*What you need to do*.
**1.** Set down the passage of the PolyPhen-2 page below, starting at "Back to catalogue" and ending at "a Bayesian approach.".
**2.** According to the PolyPhen-2 page below, which model is recommended for Mendelian disease diagnostics?
**3.** List every author named in the reference on the PolyPhen-2 page below.

PolyPhen-2 (Polymorphism Phenotyping version 2)


Back to catalogue >>

Reference: Adzhubei I.A., Schmidt S., Peshkin L., Ramensky V.E., Gerasimova A., Bork P., Kondrashov A.S., Sunyaev S.R. A method and server for predicting damaging missense mutations. Nat Methods 7 (2010) (4) 248-249.
Hosted: Developed by the Sunyaev lab at Harvard Medical School. (http://genetics.bwh.harvard.edu/pph2/)

Summary:
PolyPhen-2 uses sequence- and structure-based information to predict the effect of variants using a Bayesian approach.

Methodology:
• Clustered and refined MSA are created to identify any functional annotation, for example in the location of the variant position.
• It also calculates profile- and identity-based scores which are combined with structural properties such as solvent accessibility, hydrophobic propensity and B-factor as well as a number of other features. All of these properties are combined using two Bayesian probabilistic models, HumDiv and HumVar, each trained on different datasets.
HumDiv has been compiled using the differences between all damaging alleles with known effects on function that lead to Mendelian diseases in UniProtKB, together with non-damaging differences present between human and mammalian orthologues.
HumVar has been trained using the differences between human disease-causing mutations in UniProtKB and common human nsSNPs with (MAF>1%) with no disease-associated annotation.
• For Mendelian disease diagnostics, the HumVar model is recommended as it should distinguish mutations with drastic effects from normal human variation. The HumDiv model is recommended for identifying variants where even mildly deleterious alleles are treated as damaging.
• False positive and true positive rates are calculated for the prediction and thresholds applied to give qualitative predictions of ‘benign’, ‘possibly damaging’ or ‘probably damaging’.

Additional options:
• BLAST hits can be sorted by e-value (default) or sequence identity.
• Map to mismatch – By default, a hit is rejected if its amino acid at the corresponding position differs from the amino acid in the input sequence. Changing to ‘YES’ should be done with caution and only where structural homologues cannot be found.
• Structural parameters can be calculated for the first hit or all hits.
• Contacts can also be calculated for the first hit or all hits.
• Sequences with a minimum alignment length can be filtered out.
• Sequences with a minimum identity in the alignment can be filtered out.
• Maximum gap length can be changed to filter out more distant homologues.
• The threshold for residue contacts can be changed from the default of 6Å.

*Data extract*.
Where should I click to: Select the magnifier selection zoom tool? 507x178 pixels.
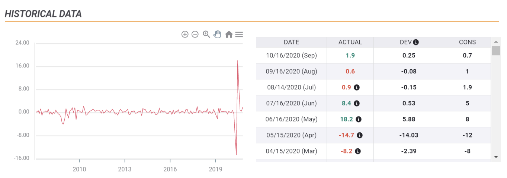pyautogui.click(x=206, y=34)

*Expected results*.
**1.**
Back to catalogue >>

Reference: Adzhubei I.A., Schmidt S., Peshkin L., Ramensky V.E., Gerasimova A., Bork P., Kondrashov A.S., Sunyaev S.R. A method and server for predicting damaging missense mutations. Nat Methods 7 (2010) (4) 248-249.
Hosted: Developed by the Sunyaev lab at Harvard Medical School. (http://genetics.bwh.harvard.edu/pph2/)

Summary:
PolyPhen-2 uses sequence- and structure-based information to predict the effect of variants using a Bayesian approach.

**2.** The HumVar model.

**3.** Adzhubei I.A., Schmidt S., Peshkin L., Ramensky V.E., Gerasimova A., Bork P., Kondrashov A.S., Sunyaev S.R.